The Alpha Agreement also requires the trustee to undertake an independent analysis as to whether a fairness opinion is required in connection with a transaction. If the trustee determines that a fairness opinion is required and the trustee does not receive one, the trustee shall not proceed without such opinion.
This requirement may have been included based on the facts of the case to which the Alpha Agreement relates, as it is current industry practice for a trustee to obtain a fairness opinion prior to approving an ESOP transaction.
While we have outlined in this alert the items that are new in the Alpha Agreement, please visit Holland & Knight's website for an in-depth chart summarizing the terms and highlighting the similarities and differences among the four agreements.
As can be seen from the chart, the Alpha Agreement pulls some items directly from the FBTS Agreement, some items directly from the GBTC Agreement and does not include other items from the prior agreements.
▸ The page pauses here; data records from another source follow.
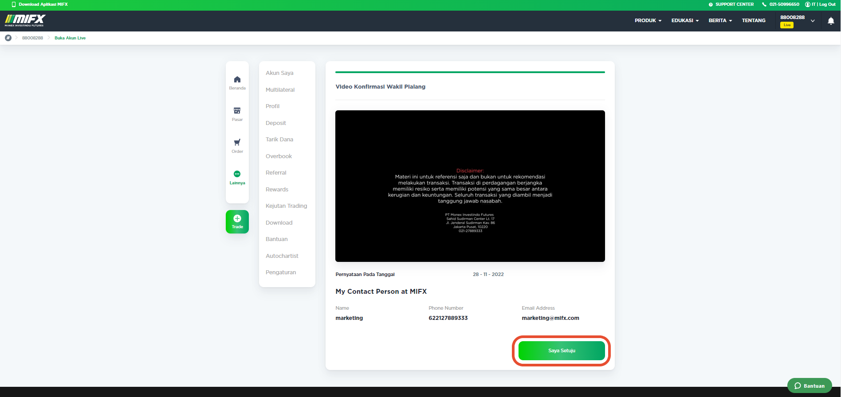Open the notification bell icon
The height and width of the screenshot is (397, 841).
tap(831, 21)
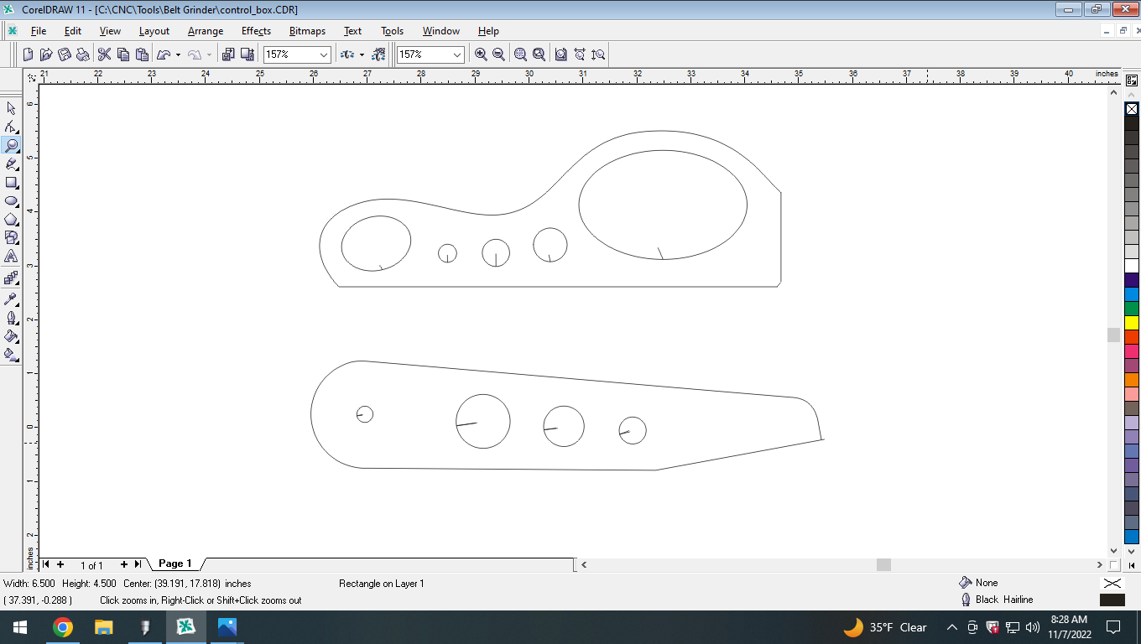Select the Pick tool
This screenshot has height=644, width=1141.
point(11,109)
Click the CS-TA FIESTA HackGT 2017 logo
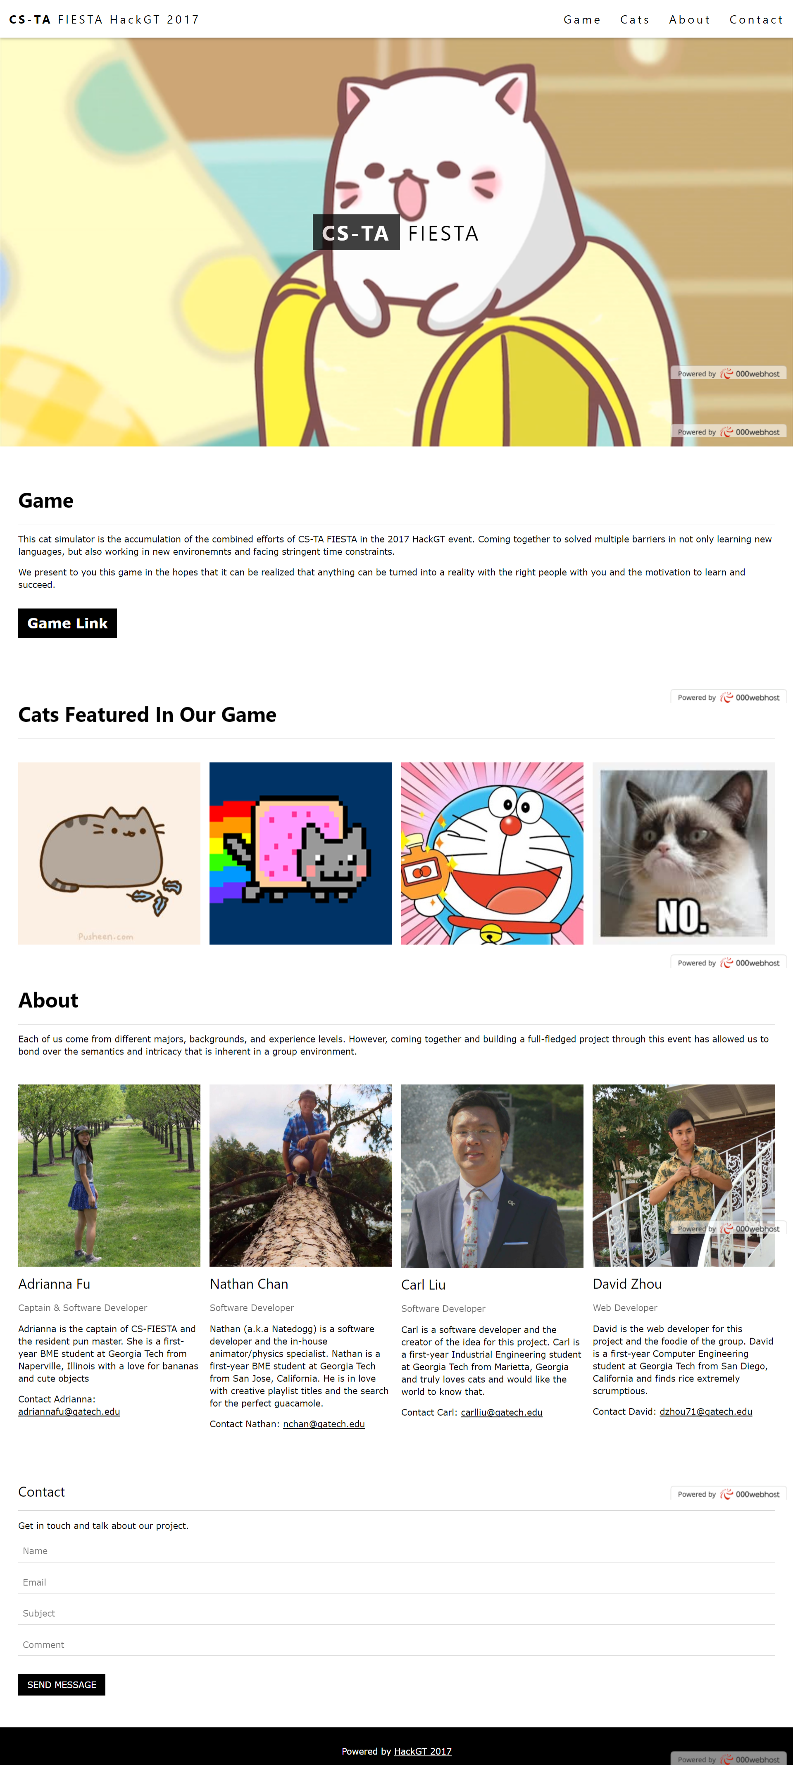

Now that the DOL has entered into four separate agreements with ESOP trustees, it would be interesting to hear the DOL's reasoning as to why certain items appear in some agreements and not in the others. Because the various terms contained in the ESOP agreements have been viewed by some as representing "best practices" for ESOP fiduciaries, it will be interesting to see whether consensus develops as to which provisions of the four agreements should be considered as truly representing "best practices" in the industry.
In our prior alerts, we have noted many areas where clarification or further explanation is needed with respect to the items contained in the ESOP agreements. None of these uncertainties have been clarified or further explained in the Alpha Agreement. In many instances, the unclear or ambiguous items that were present in the GBTC Agreement, FBTS Agreement and/or Joyner Agreement are present in the exact same form in the Alpha Agreement. Though each applicable agreement is binding only on the trustee referenced in such agreement, in order for the ESOP agreements to be truly useful to ESOP trustees and other industry participants, considerable clarification from the DOL is still needed.
1 Acosta v. Mueller, et. al., E.D.Wi., Civil Action No. 2:13-cv-1302-PP, consent order entered Dec. 27, 2017.
2 The DOL appears to have taken the latter position in Allen v. GreatBanc Trust Co., 835 F.3d 670 (C.A. 7, 2016).